Reproduce the following data line for line, without changing anything.

Item coordinate data
━━━━━━━━━━━━━━━━━━━━━━━━━━━━━━
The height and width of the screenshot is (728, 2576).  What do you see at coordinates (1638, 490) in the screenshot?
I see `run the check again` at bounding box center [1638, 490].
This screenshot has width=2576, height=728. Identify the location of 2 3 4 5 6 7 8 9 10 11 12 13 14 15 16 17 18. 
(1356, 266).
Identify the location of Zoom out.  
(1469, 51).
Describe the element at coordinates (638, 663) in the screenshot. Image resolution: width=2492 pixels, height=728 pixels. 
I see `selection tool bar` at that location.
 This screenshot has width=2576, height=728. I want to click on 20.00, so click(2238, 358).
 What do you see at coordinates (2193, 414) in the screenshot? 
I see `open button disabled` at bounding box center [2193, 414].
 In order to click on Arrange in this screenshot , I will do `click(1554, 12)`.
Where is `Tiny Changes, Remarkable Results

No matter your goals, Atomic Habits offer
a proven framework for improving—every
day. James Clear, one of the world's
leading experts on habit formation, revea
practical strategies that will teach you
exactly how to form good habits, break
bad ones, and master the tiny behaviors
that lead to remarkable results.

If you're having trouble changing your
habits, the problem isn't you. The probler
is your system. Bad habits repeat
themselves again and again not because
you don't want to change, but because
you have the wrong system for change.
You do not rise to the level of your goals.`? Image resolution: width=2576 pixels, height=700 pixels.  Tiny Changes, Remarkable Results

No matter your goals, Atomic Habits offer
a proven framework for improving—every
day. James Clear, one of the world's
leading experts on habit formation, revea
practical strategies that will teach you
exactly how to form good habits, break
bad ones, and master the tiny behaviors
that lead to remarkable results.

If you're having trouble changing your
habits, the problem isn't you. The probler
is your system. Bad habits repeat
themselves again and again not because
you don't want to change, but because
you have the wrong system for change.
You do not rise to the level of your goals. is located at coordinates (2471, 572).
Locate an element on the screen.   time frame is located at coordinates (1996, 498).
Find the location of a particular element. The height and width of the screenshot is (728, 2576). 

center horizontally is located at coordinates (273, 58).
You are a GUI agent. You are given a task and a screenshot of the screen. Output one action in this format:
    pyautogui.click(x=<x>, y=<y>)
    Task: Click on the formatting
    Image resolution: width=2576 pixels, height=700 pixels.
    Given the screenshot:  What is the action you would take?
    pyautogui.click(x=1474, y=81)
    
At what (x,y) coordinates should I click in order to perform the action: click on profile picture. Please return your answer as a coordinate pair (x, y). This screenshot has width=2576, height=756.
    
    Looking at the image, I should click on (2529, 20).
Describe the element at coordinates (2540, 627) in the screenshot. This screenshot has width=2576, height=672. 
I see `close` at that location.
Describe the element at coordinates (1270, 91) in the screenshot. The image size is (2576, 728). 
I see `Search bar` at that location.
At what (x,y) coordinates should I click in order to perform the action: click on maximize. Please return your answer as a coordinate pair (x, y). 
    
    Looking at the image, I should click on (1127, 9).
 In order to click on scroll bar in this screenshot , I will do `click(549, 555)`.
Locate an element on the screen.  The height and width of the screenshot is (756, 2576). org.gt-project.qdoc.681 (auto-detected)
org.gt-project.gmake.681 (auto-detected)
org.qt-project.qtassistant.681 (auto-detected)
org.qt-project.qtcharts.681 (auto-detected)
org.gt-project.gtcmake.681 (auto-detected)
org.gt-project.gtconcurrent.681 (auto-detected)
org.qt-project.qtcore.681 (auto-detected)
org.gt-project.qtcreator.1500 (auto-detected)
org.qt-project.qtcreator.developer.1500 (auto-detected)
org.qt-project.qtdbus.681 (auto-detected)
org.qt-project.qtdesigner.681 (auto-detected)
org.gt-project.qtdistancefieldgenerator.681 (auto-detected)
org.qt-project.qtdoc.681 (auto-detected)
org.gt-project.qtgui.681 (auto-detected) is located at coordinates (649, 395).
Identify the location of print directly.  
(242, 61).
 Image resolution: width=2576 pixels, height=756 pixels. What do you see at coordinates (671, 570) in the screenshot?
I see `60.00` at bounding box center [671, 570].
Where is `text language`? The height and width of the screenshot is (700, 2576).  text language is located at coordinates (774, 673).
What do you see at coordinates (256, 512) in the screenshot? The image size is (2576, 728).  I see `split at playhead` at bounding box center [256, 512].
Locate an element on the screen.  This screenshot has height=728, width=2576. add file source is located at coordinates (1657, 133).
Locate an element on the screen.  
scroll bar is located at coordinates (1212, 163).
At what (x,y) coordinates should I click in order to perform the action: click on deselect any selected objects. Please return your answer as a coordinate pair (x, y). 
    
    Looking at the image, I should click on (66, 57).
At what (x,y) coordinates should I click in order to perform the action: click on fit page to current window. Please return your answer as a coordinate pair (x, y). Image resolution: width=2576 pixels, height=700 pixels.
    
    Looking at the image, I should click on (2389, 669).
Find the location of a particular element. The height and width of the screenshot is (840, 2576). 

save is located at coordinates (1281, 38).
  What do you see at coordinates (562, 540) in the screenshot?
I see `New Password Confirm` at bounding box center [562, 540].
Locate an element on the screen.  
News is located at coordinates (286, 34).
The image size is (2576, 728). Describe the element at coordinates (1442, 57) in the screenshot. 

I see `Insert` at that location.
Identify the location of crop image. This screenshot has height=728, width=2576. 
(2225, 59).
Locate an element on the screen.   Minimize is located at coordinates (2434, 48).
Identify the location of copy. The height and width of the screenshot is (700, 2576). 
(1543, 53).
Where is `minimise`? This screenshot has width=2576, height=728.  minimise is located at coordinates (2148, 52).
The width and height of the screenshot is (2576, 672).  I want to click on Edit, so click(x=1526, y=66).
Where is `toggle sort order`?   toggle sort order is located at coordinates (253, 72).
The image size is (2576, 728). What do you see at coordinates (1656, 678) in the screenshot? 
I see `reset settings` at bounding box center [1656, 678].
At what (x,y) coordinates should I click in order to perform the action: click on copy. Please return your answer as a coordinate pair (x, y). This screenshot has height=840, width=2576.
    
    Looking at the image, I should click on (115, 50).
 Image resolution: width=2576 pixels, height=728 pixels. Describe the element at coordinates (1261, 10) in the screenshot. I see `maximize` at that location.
━━━━━━━━━━━━━━━━━━━━━━━━━━━━━━
### EXERCISE RESPONSE
The height and width of the screenshot is (728, 2576).  What do you see at coordinates (1638, 490) in the screenshot?
I see `run the check again` at bounding box center [1638, 490].
This screenshot has width=2576, height=728. Identify the location of 2 3 4 5 6 7 8 9 10 11 12 13 14 15 16 17 18. 
(1356, 266).
Identify the location of Zoom out.  
(1469, 51).
Describe the element at coordinates (638, 663) in the screenshot. Image resolution: width=2492 pixels, height=728 pixels. 
I see `selection tool bar` at that location.
 This screenshot has width=2576, height=728. I want to click on 20.00, so click(2238, 358).
 What do you see at coordinates (2193, 414) in the screenshot? 
I see `open button disabled` at bounding box center [2193, 414].
 In order to click on Arrange in this screenshot , I will do `click(1554, 12)`.
Where is `Tiny Changes, Remarkable Results

No matter your goals, Atomic Habits offer
a proven framework for improving—every
day. James Clear, one of the world's
leading experts on habit formation, revea
practical strategies that will teach you
exactly how to form good habits, break
bad ones, and master the tiny behaviors
that lead to remarkable results.

If you're having trouble changing your
habits, the problem isn't you. The probler
is your system. Bad habits repeat
themselves again and again not because
you don't want to change, but because
you have the wrong system for change.
You do not rise to the level of your goals.`? Image resolution: width=2576 pixels, height=700 pixels.  Tiny Changes, Remarkable Results

No matter your goals, Atomic Habits offer
a proven framework for improving—every
day. James Clear, one of the world's
leading experts on habit formation, revea
practical strategies that will teach you
exactly how to form good habits, break
bad ones, and master the tiny behaviors
that lead to remarkable results.

If you're having trouble changing your
habits, the problem isn't you. The probler
is your system. Bad habits repeat
themselves again and again not because
you don't want to change, but because
you have the wrong system for change.
You do not rise to the level of your goals. is located at coordinates (2471, 572).
Locate an element on the screen.   time frame is located at coordinates (1996, 498).
Find the location of a particular element. The height and width of the screenshot is (728, 2576). 

center horizontally is located at coordinates (273, 58).
You are a GUI agent. You are given a task and a screenshot of the screen. Output one action in this format:
    pyautogui.click(x=<x>, y=<y>)
    Task: Click on the formatting
    Image resolution: width=2576 pixels, height=700 pixels.
    Given the screenshot:  What is the action you would take?
    pyautogui.click(x=1474, y=81)
    
At what (x,y) coordinates should I click in order to perform the action: click on profile picture. Please return your answer as a coordinate pair (x, y). This screenshot has width=2576, height=756.
    
    Looking at the image, I should click on (2529, 20).
Describe the element at coordinates (2540, 627) in the screenshot. This screenshot has width=2576, height=672. 
I see `close` at that location.
Describe the element at coordinates (1270, 91) in the screenshot. The image size is (2576, 728). 
I see `Search bar` at that location.
At what (x,y) coordinates should I click in order to perform the action: click on maximize. Please return your answer as a coordinate pair (x, y). 
    
    Looking at the image, I should click on (1127, 9).
 In order to click on scroll bar in this screenshot , I will do `click(549, 555)`.
Locate an element on the screen.  The height and width of the screenshot is (756, 2576). org.gt-project.qdoc.681 (auto-detected)
org.gt-project.gmake.681 (auto-detected)
org.qt-project.qtassistant.681 (auto-detected)
org.qt-project.qtcharts.681 (auto-detected)
org.gt-project.gtcmake.681 (auto-detected)
org.gt-project.gtconcurrent.681 (auto-detected)
org.qt-project.qtcore.681 (auto-detected)
org.gt-project.qtcreator.1500 (auto-detected)
org.qt-project.qtcreator.developer.1500 (auto-detected)
org.qt-project.qtdbus.681 (auto-detected)
org.qt-project.qtdesigner.681 (auto-detected)
org.gt-project.qtdistancefieldgenerator.681 (auto-detected)
org.qt-project.qtdoc.681 (auto-detected)
org.gt-project.qtgui.681 (auto-detected) is located at coordinates (649, 395).
Identify the location of print directly.  
(242, 61).
 Image resolution: width=2576 pixels, height=756 pixels. What do you see at coordinates (671, 570) in the screenshot?
I see `60.00` at bounding box center [671, 570].
Where is `text language`? The height and width of the screenshot is (700, 2576).  text language is located at coordinates (774, 673).
What do you see at coordinates (256, 512) in the screenshot? The image size is (2576, 728).  I see `split at playhead` at bounding box center [256, 512].
Locate an element on the screen.  This screenshot has height=728, width=2576. add file source is located at coordinates (1657, 133).
Locate an element on the screen.  
scroll bar is located at coordinates (1212, 163).
At what (x,y) coordinates should I click in order to perform the action: click on deselect any selected objects. Please return your answer as a coordinate pair (x, y). 
    
    Looking at the image, I should click on (66, 57).
At what (x,y) coordinates should I click in order to perform the action: click on fit page to current window. Please return your answer as a coordinate pair (x, y). Image resolution: width=2576 pixels, height=700 pixels.
    
    Looking at the image, I should click on (2389, 669).
Find the location of a particular element. The height and width of the screenshot is (840, 2576). 

save is located at coordinates (1281, 38).
  What do you see at coordinates (562, 540) in the screenshot?
I see `New Password Confirm` at bounding box center [562, 540].
Locate an element on the screen.  
News is located at coordinates (286, 34).
The image size is (2576, 728). Describe the element at coordinates (1442, 57) in the screenshot. 

I see `Insert` at that location.
Identify the location of crop image. This screenshot has height=728, width=2576. 
(2225, 59).
Locate an element on the screen.   Minimize is located at coordinates (2434, 48).
Identify the location of copy. The height and width of the screenshot is (700, 2576). 
(1543, 53).
Where is `minimise`? This screenshot has width=2576, height=728.  minimise is located at coordinates (2148, 52).
The width and height of the screenshot is (2576, 672).  I want to click on Edit, so click(x=1526, y=66).
Where is `toggle sort order`?   toggle sort order is located at coordinates (253, 72).
The image size is (2576, 728). What do you see at coordinates (1656, 678) in the screenshot? 
I see `reset settings` at bounding box center [1656, 678].
At what (x,y) coordinates should I click in order to perform the action: click on copy. Please return your answer as a coordinate pair (x, y). This screenshot has height=840, width=2576.
    
    Looking at the image, I should click on (115, 50).
 Image resolution: width=2576 pixels, height=728 pixels. Describe the element at coordinates (1261, 10) in the screenshot. I see `maximize` at that location.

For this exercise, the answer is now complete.